Instructions to follow: All that is wanted is a word-for-word copy of the data from its first line to the line containing "is (1189, 689).", both included.

^^^^

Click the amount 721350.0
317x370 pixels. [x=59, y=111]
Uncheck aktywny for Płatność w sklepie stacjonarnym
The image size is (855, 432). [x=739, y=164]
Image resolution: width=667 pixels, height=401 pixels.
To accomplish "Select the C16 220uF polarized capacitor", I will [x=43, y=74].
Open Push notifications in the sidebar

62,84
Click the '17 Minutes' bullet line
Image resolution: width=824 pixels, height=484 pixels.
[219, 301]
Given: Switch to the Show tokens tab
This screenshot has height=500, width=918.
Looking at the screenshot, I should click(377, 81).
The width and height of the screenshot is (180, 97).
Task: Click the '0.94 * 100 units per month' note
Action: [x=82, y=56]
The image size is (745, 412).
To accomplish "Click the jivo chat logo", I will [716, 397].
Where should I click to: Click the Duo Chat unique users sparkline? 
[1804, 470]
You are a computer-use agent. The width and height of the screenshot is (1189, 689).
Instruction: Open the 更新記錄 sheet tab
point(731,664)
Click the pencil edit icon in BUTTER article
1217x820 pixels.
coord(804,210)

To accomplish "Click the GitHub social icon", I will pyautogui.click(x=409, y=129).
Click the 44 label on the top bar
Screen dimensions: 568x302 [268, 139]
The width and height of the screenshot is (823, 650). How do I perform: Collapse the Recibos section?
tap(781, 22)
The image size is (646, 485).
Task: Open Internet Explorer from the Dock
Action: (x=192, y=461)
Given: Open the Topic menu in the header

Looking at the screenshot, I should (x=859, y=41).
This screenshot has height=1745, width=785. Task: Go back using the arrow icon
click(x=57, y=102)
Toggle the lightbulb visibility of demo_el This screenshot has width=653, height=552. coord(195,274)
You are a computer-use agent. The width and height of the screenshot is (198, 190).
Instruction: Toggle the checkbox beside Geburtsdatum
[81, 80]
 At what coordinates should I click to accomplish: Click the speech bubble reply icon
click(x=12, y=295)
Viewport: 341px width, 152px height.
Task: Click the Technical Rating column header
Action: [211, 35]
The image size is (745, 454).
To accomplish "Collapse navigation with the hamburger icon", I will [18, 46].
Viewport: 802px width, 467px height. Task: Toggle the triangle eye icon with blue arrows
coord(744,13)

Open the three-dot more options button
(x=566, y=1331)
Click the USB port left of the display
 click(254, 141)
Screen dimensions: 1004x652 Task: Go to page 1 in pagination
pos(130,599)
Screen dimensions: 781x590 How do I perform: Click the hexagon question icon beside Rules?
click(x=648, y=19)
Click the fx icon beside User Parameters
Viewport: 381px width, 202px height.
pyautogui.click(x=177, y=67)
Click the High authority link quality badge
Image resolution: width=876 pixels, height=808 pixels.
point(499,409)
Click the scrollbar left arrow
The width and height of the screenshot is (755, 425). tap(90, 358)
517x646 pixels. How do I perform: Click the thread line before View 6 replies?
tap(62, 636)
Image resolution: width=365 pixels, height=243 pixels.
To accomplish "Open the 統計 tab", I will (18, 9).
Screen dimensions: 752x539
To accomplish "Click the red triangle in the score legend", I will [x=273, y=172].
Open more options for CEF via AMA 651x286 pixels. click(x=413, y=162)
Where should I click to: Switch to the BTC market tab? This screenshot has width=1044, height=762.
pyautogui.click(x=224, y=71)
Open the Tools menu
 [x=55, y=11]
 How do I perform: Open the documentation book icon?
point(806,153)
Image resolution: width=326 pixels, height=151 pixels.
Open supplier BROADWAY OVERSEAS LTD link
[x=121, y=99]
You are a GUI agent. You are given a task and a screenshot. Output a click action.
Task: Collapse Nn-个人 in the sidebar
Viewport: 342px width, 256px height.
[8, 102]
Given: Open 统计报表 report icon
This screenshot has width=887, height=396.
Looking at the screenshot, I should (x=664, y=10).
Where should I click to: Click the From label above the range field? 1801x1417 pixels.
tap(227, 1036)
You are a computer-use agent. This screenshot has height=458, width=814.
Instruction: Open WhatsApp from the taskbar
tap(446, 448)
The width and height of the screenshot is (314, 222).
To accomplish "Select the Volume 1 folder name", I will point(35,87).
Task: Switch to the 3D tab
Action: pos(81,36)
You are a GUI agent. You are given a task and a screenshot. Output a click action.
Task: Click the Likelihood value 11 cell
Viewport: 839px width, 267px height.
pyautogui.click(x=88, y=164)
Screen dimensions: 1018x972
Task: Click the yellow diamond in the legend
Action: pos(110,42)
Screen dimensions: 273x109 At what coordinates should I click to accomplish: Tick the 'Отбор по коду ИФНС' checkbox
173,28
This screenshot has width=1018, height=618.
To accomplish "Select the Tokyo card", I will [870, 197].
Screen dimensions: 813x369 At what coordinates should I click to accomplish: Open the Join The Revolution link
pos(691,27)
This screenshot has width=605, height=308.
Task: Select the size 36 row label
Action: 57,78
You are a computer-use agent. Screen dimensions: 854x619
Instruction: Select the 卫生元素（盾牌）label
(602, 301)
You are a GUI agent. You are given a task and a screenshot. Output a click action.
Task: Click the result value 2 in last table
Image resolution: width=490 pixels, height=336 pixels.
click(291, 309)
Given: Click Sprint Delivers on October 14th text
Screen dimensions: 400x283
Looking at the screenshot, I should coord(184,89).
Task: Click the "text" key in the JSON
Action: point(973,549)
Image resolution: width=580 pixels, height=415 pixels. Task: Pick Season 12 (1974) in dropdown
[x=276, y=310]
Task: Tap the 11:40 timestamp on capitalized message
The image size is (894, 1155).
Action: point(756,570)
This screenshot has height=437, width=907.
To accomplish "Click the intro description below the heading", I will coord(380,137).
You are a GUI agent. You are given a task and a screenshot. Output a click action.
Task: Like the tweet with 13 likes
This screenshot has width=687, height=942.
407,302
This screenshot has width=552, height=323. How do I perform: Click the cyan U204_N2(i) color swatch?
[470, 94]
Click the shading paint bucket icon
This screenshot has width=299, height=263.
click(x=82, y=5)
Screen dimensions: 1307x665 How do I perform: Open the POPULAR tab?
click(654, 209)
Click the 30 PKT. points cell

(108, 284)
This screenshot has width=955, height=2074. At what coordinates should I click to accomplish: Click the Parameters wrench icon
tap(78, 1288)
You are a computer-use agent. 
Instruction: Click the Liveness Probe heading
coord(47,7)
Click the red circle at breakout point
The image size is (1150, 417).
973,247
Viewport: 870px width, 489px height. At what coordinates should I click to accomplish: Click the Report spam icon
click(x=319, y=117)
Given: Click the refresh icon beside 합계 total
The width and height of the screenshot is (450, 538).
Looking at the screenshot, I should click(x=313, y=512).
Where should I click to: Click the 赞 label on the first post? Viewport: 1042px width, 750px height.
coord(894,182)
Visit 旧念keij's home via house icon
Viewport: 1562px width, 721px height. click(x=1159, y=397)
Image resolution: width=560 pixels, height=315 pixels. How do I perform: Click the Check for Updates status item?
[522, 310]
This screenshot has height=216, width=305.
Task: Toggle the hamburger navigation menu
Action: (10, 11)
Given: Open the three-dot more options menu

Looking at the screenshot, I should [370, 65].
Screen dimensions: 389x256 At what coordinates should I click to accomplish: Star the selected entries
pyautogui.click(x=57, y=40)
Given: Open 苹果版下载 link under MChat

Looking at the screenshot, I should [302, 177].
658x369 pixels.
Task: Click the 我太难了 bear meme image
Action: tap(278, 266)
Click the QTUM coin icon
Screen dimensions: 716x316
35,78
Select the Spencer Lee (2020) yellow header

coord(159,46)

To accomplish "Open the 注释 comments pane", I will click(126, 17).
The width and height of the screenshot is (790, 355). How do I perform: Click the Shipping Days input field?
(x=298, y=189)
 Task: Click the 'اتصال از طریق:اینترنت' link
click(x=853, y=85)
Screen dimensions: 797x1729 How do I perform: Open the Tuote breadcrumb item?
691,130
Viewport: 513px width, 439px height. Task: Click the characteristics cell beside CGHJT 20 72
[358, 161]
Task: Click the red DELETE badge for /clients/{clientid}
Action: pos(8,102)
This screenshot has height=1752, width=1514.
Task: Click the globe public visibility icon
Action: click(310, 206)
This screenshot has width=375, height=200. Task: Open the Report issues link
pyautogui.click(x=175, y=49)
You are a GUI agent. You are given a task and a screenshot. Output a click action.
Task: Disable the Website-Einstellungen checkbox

^^^^

Answer to the problem:
Click the amount 721350.0
317x370 pixels. [x=59, y=111]
Uncheck aktywny for Płatność w sklepie stacjonarnym
The image size is (855, 432). [x=739, y=164]
Image resolution: width=667 pixels, height=401 pixels.
To accomplish "Select the C16 220uF polarized capacitor", I will [x=43, y=74].
Open Push notifications in the sidebar

62,84
Click the '17 Minutes' bullet line
Image resolution: width=824 pixels, height=484 pixels.
[219, 301]
Given: Switch to the Show tokens tab
This screenshot has height=500, width=918.
Looking at the screenshot, I should click(377, 81).
The width and height of the screenshot is (180, 97).
Task: Click the '0.94 * 100 units per month' note
Action: [x=82, y=56]
The image size is (745, 412).
To accomplish "Click the jivo chat logo", I will [716, 397].
Where should I click to: Click the Duo Chat unique users sparkline? 
[1804, 470]
You are a computer-use agent. The width and height of the screenshot is (1189, 689).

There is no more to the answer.